Les deux chatons de Plume Blanche se recroquevillèrent, terrorisés, mais Petit Nuage leva sur elle ses yeux ronds. Il posa son campagnol par terre et déclara :
« Le Clan a besoin de gibier, alors on a décidé de partir quand même. »
Pareille audace fit tressaillir Cœur de Feu.
« Qui a eu cette idée ? voulut savoir la chatte.
— Moi ! » claironna le gredin, la tête haute.
Elle considéra le jeune insensé.
« Vous auriez pu mourir de froid ! »
Surpris par le ton coléreux de leur chef, Petit Nuage se tapit contre le sol.
« On l’a fait pour la tribu ! » se défendit-il.
Son oncle retint son souffle, inquiet de la réaction d’Étoile Bleue. Le chaton avait enfreint le code du guerrier. Allait-elle le renvoyer chez les Bipèdes ?
« Tes intentions étaient louables. Malgré tout, vous avez commis une grave bêtise. »
Cœur de Feu, qui sentait l’espoir renaître, se ratatina quand son neveu rétorqua :
« J’ai quand même attrapé une proie !
— Je vois ça, répondit-elle, peu aimable, regardant les trois fautifs. Je vais laisser votre mère choisir votre punition. Mais je ne veux pas vous voir recommencer. C’est bien clair ? »
Cœur de Feu se détendit un peu, car son neveu hocha la tête avec les autres.
« Petit Nuage, tu peux ajouter ta prise à la pile de gibier, conclut Étoile Bleue. Ensuite, filez à la pouponnière vous sécher et vous réchauffer. »
Cœur de Feu, surpris, crut déceler une note maternelle dans sa voix.
Deux des filous prirent le chemin de leur gîte, suivis de leur mère, tandis que le troisième ramassait le campagnol et trottait jusqu’à la réserve. Son port de tête plein de fierté souciait fort son oncle, et pourtant il lui sembla percevoir une certaine admiration dans les yeux de la chatte.
« Bravo à vous deux ! lança-t-elle aux sauveteurs. Je vais envoyer Longue Plume prévenir les autres équipes de recherche. Rentrez dans vos tanières et réchauffez-vous !
— Oui, Étoile Bleue », répondit le félin roux.
Il allait partir quand la reine le rappela.
« Cœur de Feu, je voudrais te dire un mot. »
Son ton paraissait grave. Peut-être y avait-il encore matière à inquiétude.
« Petit Nuage a montré aujourd’hui de grandes qualités de chasseur, commença-t-elle. Hélas, tout le talent du monde ne vaut rien s’il ne peut pas apprendre à respecter le code du guerrier. Aujourd’hui, c’est pour sa propre protection mais, à l’avenir, c’est la sécurité du Clan qui en dépendra. »

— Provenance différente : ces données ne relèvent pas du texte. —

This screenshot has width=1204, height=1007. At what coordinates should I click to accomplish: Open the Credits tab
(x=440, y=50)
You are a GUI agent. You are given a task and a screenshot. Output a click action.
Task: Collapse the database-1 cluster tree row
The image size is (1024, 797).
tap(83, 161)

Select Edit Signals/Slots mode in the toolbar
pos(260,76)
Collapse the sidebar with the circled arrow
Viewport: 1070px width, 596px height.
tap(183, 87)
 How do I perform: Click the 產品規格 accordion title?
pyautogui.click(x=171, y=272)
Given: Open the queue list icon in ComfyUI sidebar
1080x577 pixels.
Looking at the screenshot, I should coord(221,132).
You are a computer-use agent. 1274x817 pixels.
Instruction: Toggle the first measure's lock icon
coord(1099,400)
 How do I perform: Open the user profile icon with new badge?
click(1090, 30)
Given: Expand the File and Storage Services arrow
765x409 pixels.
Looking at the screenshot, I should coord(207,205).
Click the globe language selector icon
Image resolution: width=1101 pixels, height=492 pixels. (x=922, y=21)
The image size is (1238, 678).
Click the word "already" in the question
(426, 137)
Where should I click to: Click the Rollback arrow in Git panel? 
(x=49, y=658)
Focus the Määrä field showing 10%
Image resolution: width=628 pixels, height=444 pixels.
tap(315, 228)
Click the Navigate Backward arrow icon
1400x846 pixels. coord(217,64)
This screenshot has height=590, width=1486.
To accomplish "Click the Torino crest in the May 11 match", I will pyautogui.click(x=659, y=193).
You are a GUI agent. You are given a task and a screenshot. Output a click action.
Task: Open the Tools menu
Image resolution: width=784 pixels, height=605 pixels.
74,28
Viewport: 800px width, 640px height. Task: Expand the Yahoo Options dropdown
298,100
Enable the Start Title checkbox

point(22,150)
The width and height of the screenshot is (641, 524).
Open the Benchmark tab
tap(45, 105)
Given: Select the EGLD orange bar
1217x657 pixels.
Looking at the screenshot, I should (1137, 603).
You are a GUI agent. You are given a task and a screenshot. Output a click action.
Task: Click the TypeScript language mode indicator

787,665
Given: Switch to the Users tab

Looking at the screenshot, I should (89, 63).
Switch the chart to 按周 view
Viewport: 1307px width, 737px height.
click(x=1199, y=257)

Il fixa le sol. Même si elle avait raison, il lui semblait qu’elle attendait trop du chaton. Son neveu était encore très jeune, et n’avait rejoint le camp que récemment. Amer, le félin roux pensa à Plume Grise, né au sein de la tribu, qui bafouait pourtant sans scrupule le code du guerrier. Il releva la tête.
« Très bien. Je ferai en sorte qu’il le comprenne.
— Parfait. »
Satisfaite, elle rentra dans son repaire.
Cœur de Feu regagna son antre. Il n’avait plus froid, à présent – après le discours de son chef, il se sentait brûlant. Aussitôt entré, il s’installa sur sa couche et attaqua sa toilette. Il y resta tout l’après-midi, à broyer du noir à cause de Plume Grise et de Petit Nuage. Il savait qu’Étoile Bleue avait vu juste. Le chaton serait-il vraiment capable de s’adapter à la vie du Clan ? La fierté et le défi qu’il avait lus dans ses yeux le tourmentaient.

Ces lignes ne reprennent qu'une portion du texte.